§ Problem to solve: Put the lines below into a JSON list of strings, one string per line, skipping blank lines. Leave the pictures out of your answer.

§ Input rows:
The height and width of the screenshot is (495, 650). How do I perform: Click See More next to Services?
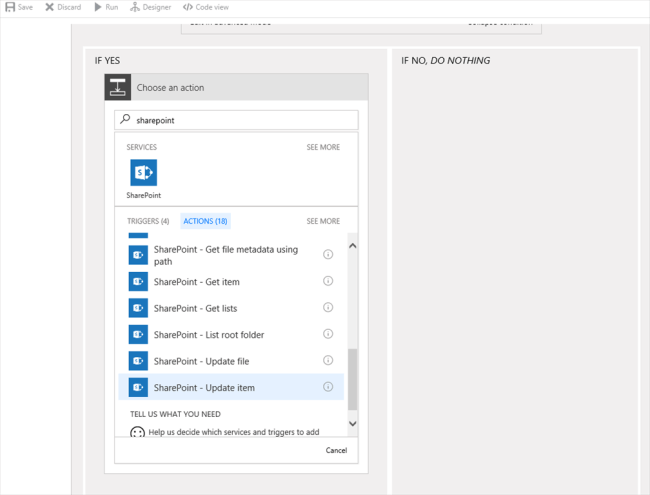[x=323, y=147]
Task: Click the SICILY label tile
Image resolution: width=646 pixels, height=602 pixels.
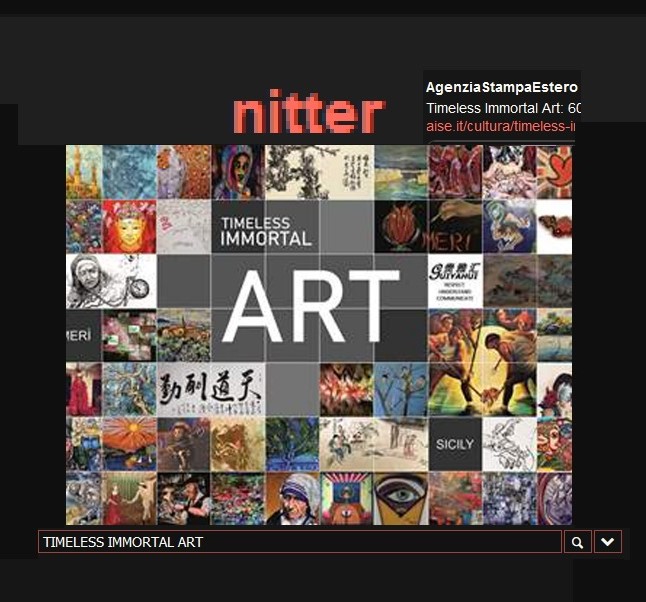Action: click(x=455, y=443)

§ Completed exercise:
[
  "The height and width of the screenshot is (495, 650). How do I perform: Click See More next to Services?",
  "[x=323, y=147]",
  "Task: Click the SICILY label tile",
  "Image resolution: width=646 pixels, height=602 pixels.",
  "Action: click(x=455, y=443)"
]